Baroness Wilcox: I support Amendments Nos. 57 and 57A in the name of the noble Viscount, Lord Thurso, for two reasons. First, I am a great believer in public bodies operating as openly as possible, and secondly, there is an important job to do--as has already been expressed--in rebuilding public confidence in decision-making about food.
The separation of the agency from the Government is part of its openness. The transparency of information flowing from the agency and the Government, particularly on advice, will be crucial. There should be a presumption of openness. That means that everything should be open unless there is a good reason for it not to be. Like the noble Viscount, Lord Thurso, I do not think that the current wording--the use of the word may" rather than shall"-- shows a clear presumption in favour of openness. I therefore hope that the Minister will take this amendment on board.
Perhaps in her reply to the amendment the Minister could clarify how the food standards legislation will interact with the Government's proposed freedom of information legislation. There have been conflicting signals from different parts of the Government as to what legislation takes precedence as regards openness. For example, during the Committee stage of the Food Standards Bill in another place, the former Minister of State said that,
Baroness Wilcox: That is very kind of the noble Lord. Perhaps I can go back to the beginning of the relevant paragraph. I was discussing how the food standards legislation would interact with the Government's proposed freedom of information legislation. There have been conflicting signals from different parts of the Government as to what legislation took precedence in the openness.
I should like to say a few words about that amendment and about the amendment moved by the noble Viscount, Lord Thurso. My noble friend's amendment makes clear that any information which is gained and published should exclude personal data. One of the problems of the concept of freedom of information is that the information may be about people, which quite frankly they have every right to think is private and personal to them. That problem has increased enormously with the advent of the computer, databanks and all the other things about which we know. I am fairly pessimistic about one's ability to keep one's personal data to oneself the moment they appear on any computer, no matter how secure anyone may tell me that computer is. I do not believe there is such a thing as a secure computer; I believe clever people can always find a way into it. It is an increasing problem.
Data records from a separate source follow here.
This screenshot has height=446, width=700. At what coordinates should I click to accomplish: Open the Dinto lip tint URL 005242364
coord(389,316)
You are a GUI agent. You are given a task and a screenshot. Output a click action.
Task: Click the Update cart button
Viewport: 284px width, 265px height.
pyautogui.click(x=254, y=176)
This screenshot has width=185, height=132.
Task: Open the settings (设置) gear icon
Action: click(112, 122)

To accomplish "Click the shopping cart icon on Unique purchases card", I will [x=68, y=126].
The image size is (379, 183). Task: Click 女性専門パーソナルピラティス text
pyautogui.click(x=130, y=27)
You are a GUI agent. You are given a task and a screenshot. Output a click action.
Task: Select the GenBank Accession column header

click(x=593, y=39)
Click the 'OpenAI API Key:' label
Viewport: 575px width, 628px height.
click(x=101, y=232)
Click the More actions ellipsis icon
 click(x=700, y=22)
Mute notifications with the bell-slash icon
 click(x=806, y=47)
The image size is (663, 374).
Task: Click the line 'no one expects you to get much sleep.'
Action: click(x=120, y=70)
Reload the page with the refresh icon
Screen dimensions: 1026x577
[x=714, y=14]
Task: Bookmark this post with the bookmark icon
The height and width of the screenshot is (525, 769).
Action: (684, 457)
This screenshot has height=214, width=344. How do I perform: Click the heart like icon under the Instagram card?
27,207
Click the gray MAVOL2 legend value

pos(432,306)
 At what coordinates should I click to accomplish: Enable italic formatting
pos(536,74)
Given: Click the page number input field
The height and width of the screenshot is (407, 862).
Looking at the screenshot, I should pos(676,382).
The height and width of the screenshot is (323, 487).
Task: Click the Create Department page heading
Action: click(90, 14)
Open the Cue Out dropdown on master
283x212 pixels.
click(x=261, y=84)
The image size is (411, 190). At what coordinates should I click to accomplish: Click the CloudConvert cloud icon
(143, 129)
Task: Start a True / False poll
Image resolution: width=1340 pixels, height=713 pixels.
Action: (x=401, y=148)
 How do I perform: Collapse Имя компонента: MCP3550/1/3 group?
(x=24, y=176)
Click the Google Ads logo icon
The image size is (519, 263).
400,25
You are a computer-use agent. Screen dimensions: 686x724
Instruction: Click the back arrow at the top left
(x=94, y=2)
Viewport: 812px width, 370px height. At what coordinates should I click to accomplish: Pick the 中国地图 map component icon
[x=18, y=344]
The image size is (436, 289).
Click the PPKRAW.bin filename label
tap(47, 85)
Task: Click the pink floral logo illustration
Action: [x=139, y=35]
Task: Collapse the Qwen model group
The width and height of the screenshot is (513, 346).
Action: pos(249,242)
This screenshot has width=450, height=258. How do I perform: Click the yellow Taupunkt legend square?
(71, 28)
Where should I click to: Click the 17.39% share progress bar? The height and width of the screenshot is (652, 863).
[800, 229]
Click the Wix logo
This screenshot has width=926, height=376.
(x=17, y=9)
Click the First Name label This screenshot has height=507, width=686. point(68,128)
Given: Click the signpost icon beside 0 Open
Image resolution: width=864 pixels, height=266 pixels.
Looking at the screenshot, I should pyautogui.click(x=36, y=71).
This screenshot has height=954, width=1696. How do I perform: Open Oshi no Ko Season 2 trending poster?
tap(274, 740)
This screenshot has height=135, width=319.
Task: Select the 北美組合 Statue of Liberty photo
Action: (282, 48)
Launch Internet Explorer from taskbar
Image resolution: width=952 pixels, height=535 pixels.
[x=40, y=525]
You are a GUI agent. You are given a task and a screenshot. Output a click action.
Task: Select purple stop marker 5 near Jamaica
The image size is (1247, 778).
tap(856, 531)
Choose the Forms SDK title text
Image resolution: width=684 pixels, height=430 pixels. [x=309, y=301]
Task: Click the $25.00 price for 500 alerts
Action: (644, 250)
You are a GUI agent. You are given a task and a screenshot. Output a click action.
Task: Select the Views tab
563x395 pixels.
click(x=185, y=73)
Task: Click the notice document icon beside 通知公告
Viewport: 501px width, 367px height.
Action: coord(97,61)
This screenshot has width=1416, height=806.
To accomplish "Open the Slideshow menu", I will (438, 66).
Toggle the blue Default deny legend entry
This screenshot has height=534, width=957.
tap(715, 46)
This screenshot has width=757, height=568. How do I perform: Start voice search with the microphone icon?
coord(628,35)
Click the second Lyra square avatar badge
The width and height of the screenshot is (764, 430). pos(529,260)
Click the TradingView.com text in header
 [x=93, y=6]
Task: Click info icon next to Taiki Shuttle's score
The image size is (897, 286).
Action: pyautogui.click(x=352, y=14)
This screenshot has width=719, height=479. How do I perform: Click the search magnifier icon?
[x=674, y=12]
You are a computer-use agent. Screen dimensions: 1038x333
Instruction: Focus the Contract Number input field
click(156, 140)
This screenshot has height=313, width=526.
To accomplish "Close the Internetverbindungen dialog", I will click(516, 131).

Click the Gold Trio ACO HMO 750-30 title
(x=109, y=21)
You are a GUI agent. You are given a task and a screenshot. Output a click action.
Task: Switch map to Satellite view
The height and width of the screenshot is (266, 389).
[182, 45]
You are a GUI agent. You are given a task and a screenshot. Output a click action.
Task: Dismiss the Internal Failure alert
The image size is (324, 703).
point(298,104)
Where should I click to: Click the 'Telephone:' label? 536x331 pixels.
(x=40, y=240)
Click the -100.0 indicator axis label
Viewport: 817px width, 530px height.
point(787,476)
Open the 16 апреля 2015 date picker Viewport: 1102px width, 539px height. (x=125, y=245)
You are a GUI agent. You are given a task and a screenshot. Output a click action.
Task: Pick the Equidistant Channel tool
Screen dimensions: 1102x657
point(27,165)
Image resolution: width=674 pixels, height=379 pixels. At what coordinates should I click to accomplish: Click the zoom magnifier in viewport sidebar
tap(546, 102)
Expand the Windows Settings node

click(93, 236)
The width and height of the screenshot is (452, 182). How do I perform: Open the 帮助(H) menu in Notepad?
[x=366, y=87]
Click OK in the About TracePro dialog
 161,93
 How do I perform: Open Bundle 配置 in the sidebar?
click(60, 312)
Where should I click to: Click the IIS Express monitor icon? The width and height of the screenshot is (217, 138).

Here we have an agency which in the course of investigating a food processor, perhaps, may be digging and delving quite deeply, and may well find personal information. It may, for example, find the income tax details of the individuals who work in the company. I fully accept that it does not seem very relevant to the agency, but the danger is that it might in the course of its report feel obliged, if things are drawn too tightly, to reveal all the information it has discovered, and that might go much further than I suspect any of us would like. That is why my noble friend has suggested that the words excluding personal data" should be added, to make clear that personal data, which are by definition relevant to the people employed in the factory, should not be made public.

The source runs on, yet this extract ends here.